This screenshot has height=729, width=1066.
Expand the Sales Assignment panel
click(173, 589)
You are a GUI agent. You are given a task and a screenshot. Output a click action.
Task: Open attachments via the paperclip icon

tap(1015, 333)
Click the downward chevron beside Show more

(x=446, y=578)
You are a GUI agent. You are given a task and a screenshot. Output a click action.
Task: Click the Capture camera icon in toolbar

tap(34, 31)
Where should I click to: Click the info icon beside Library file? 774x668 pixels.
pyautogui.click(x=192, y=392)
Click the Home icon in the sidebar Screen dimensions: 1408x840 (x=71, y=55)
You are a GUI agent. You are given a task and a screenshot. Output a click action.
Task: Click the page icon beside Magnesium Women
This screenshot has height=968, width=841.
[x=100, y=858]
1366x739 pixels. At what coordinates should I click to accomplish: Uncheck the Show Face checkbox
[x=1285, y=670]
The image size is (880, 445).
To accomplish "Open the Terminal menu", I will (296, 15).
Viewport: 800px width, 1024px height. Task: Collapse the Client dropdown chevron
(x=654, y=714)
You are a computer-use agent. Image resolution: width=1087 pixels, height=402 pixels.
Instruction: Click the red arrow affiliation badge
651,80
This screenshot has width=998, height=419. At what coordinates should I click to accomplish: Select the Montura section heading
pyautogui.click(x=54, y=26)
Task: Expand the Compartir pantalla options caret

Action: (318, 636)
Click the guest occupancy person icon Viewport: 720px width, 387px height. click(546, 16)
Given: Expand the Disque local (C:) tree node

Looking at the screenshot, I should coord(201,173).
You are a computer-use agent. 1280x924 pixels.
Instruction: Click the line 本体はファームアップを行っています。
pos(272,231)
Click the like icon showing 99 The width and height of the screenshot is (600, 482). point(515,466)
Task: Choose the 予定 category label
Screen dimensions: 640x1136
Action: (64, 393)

What is being asked: For the lines from the one containing "The image size is (880, 445)." through the end of the listing above, output each exactly and leave out the rest.

Output for this task:
The image size is (880, 445).
To accomplish "Open the Terminal menu", I will (296, 15).
Viewport: 800px width, 1024px height. Task: Collapse the Client dropdown chevron
(x=654, y=714)
You are a computer-use agent. Image resolution: width=1087 pixels, height=402 pixels.
Instruction: Click the red arrow affiliation badge
651,80
This screenshot has width=998, height=419. At what coordinates should I click to accomplish: Select the Montura section heading
pyautogui.click(x=54, y=26)
Task: Expand the Compartir pantalla options caret

Action: (318, 636)
Click the guest occupancy person icon Viewport: 720px width, 387px height. click(546, 16)
Given: Expand the Disque local (C:) tree node

Looking at the screenshot, I should coord(201,173).
You are a computer-use agent. 1280x924 pixels.
Instruction: Click the line 本体はファームアップを行っています。
pos(272,231)
Click the like icon showing 99 The width and height of the screenshot is (600, 482). point(515,466)
Task: Choose the 予定 category label
Screen dimensions: 640x1136
Action: (64, 393)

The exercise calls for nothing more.